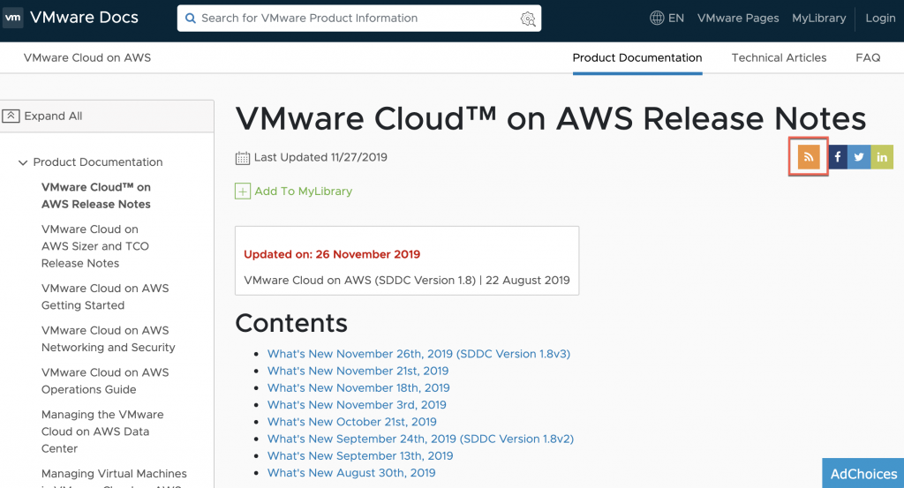This screenshot has width=904, height=488.
Task: Click the Login link
Action: click(x=880, y=18)
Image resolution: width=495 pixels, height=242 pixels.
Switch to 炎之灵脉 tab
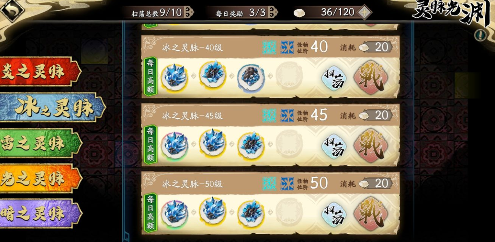(x=39, y=72)
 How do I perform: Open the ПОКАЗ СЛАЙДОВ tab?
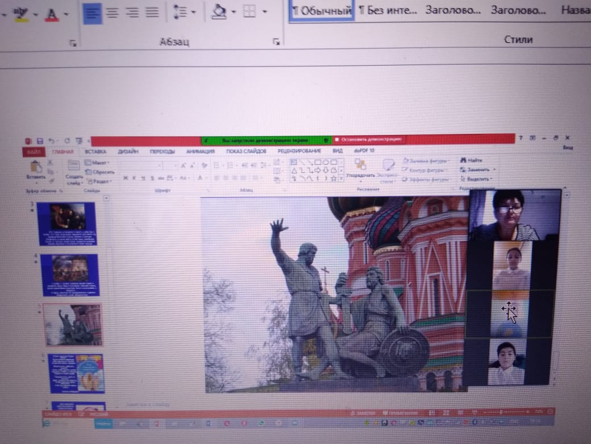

Stated task –
Copy out every line of text in the items above, without any changes, and leave out the pictures.

Answer below –
This screenshot has width=904, height=488.
Task: Click the Login link
Action: click(x=880, y=18)
Image resolution: width=495 pixels, height=242 pixels.
Switch to 炎之灵脉 tab
(x=39, y=72)
 How do I perform: Open the ПОКАЗ СЛАЙДОВ tab?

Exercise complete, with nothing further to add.